Earth Day 2024: Planet vs. Plastics

22 April is Earth Day. Celebrated since 1970, Earth Day has evolved into one of the largest civic events on Earth, activating billions of people across 192 countries to safeguard our planet and fight for a brighter future. The 2024 theme, Planet vs. Plastics, revolves around the idea of building a plastic-free planet for generations to come.

Plastic pollutes our oceans, lakes, rivers, and all other parts of Earth’s hydrosphere and affect more than 800 marine and coastal species by pollution through ingestion, entanglement, and other dangers. According to OECD’s Global Plastics Outlook, 11 million tonnes of plastic flow into the ocean annually – an amount that may triple by 2040 if no action is taken. But as the world increasingly wakes up to the reality of this global issue and efforts to address it are gaining momentum, some talk about the beginning of the end for plastic.


Initiatives underscoring that the global community has its eyes on plastic:

What’s the status of the Global Plastics Treaty?

In March 2022, 175 nations agreed to develop a legally binding agreement on plastic pollution by the end of 2024, prompting a major step towards reducing greenhouse gas emissions from plastic production, use and disposal.
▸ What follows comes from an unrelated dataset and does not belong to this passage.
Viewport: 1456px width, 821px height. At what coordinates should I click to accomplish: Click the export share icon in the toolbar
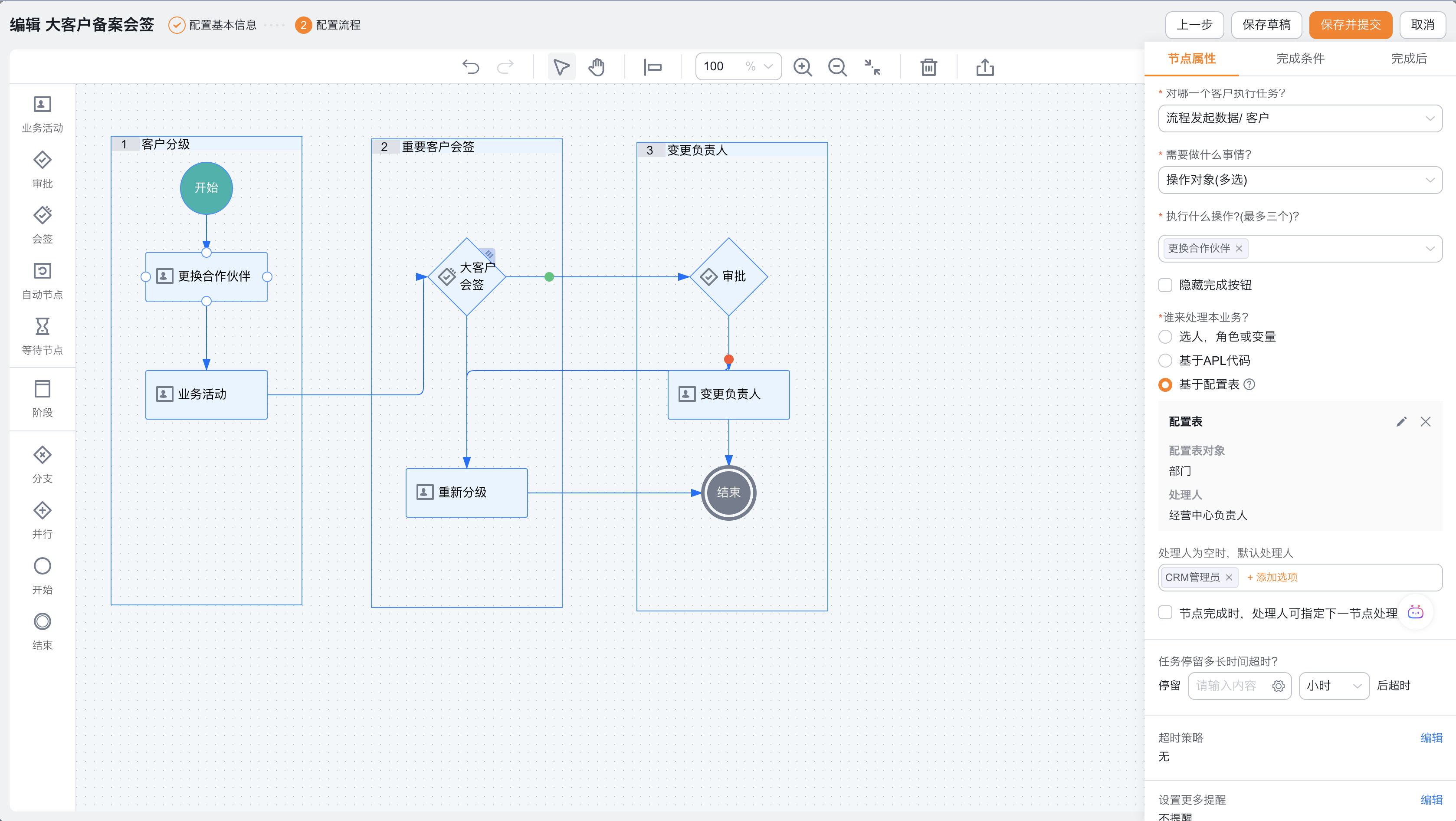[984, 67]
The agreement is referred to as the Global Plastics Treaty.

In consensus with the countries agreeing on the treaty and stating that there is ‘no time to waste’, major commercial businesses joined in on the wish to tackle the issue of plastic pollution.

The countries met again in late May 2023, and by September UNEP launched the Zero draft text of the international legally binding instrument on plastic pollution, including in the marine environment in which the ambition of completing a final agreement by the end of 2024 is highlighted.

GWP Publications on plastic pollution

GWP’s 2022 Partnerships for plastic pollution control in the Yangtze River paper explores the untapped potential of the River Chief System (RCS) as a multi-stakeholder partnership mechanism to enhance the coordination of plastic and microplastic pollution control and monitoring in the Yangtze River. To obtain a good technical understanding of the Plastic pollution problem, a material flow analysis (MFA) was conducted in Anhui Province in the lower catchment of the Yangtze Basin. In parallel with the MFA, an institutional analysis was conducted to generate understanding of the governance and regulatory gaps in controlling plastic pollution. Building on these two analyses, the report concludes with key recommendations on how to further develop and apply the RCS to enhance plastic pollution control in the Yangtze and across China. Click here to read the brief about this publication.

2023 paper by Chatham House & GWP Why lifecycle solutions are needed to tackle marine plastic pollution” highlights that in terms of eliminating plastic pollution, “many of the current efforts by national and local governments, industry and civil society are highly uncoordinated and often focus on downstream solutions – the cleaning up of plastic waste after it has already leaked into the environment.” The paper argues that available funds would be better spent on waste management, given that 2 billion people lack waste collection services. Further, it explains that integrated water resources management (IWRM) can be a part of the solution by playing a significant role in preventing plastic waste leakage into Earth’s water resources.